You can try to set the Windows Firewall Service to manual instead of automatic.

[attachment deleted by admin]

My work around, and it seems to have worked, was to temporarily enable the windows firewall service whilst I installed Rosetta stone and enabled RDP server. They both needed the firewall service up in order to create (in this case redundant) firewall rules. But neither application looks for the windows firewall service once running.
I then disabled the windows 7 firewall again.

Both Rosetta stone and inbound rdp connections work without the windows firewall service running.

I was surprised that Comodo did not alert me to an inbound RDP connection. Then, I spotted a firewall entry for ‘System’ wildcard that appears to encompass evertything in the windows/system(32) directory. This had a single rule to allow all inbound/outbound traffic. I have modified that rule to now to log and ask and I will add specific rules accordingly.

If it is the case that the windows firewall service must be running in order for certain things to work, then it defeats the object of accomodating 3rd party firewall applications (which windows does seem to recognise). Running two firewalls may work OK but it’s a waste of resources, must introduce some latency and is an administritive headache.
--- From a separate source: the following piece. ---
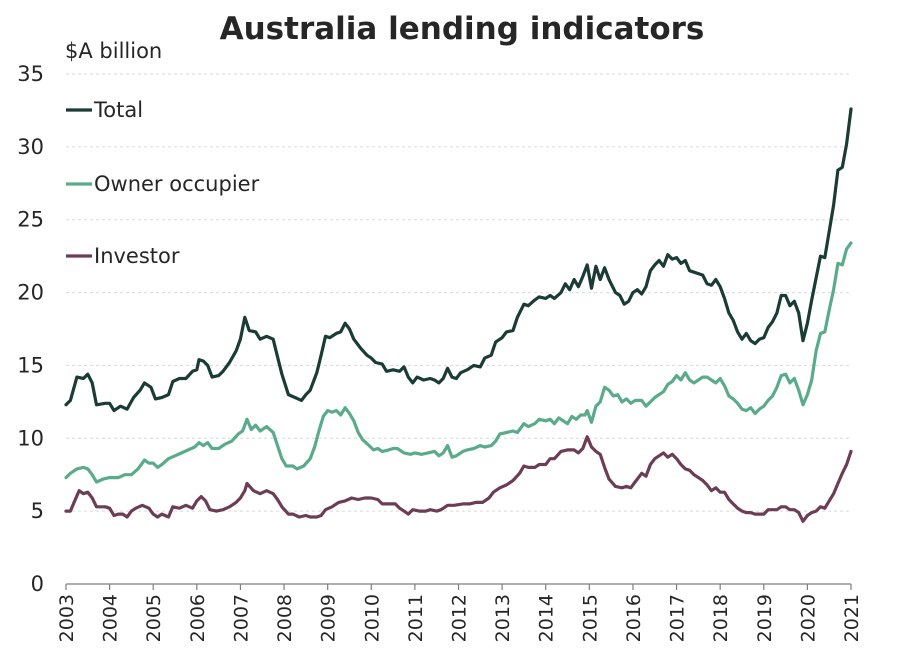 This screenshot has height=661, width=911. Describe the element at coordinates (634, 618) in the screenshot. I see `x-tick-label: 2016` at that location.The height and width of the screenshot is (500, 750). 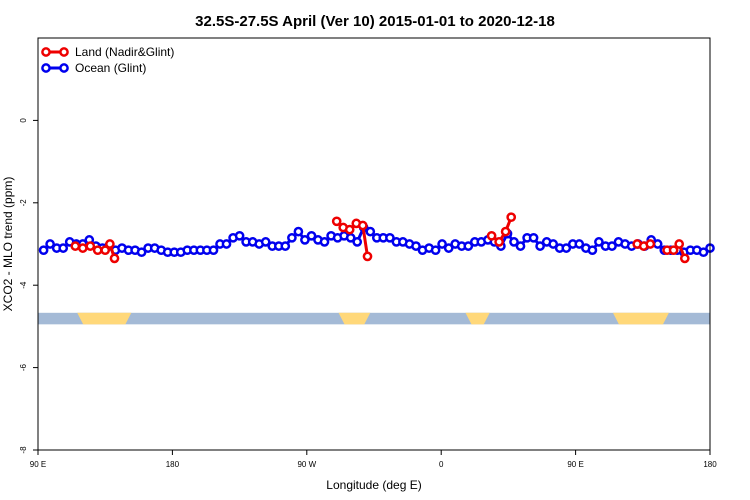 I want to click on x-tick-label-4: 90 E, so click(x=575, y=464).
What would be good is if WFW allows rule creation whilst not actually running.

There are services listed there that are required by the firewall service itself.
But as I read it, that dialog shows there aren’t any services that depend on the firewall. Makes sense as I can’t see any reason why something would need it. That’s assuming it does nothing other than packet filtering.

Jake, I think this is a similar issue to that which I experienced installing certain applications and switching on server processes like rdp.

I believe windows will complain if you try to globally enable/disable shares whilst the firewall service is off. When turning on/off sharing, it is trying to create/delete certain firewall rules. Therefore, it’s only necessary to run the windows firewall service whilst you globally turn on/off sharing. Once activated, you can then delete and create print/file shares without re-enabling the windows firewall. I can confirm that I have accessible non-default shares that are still available whilst the windows firewall is off, even after reboot.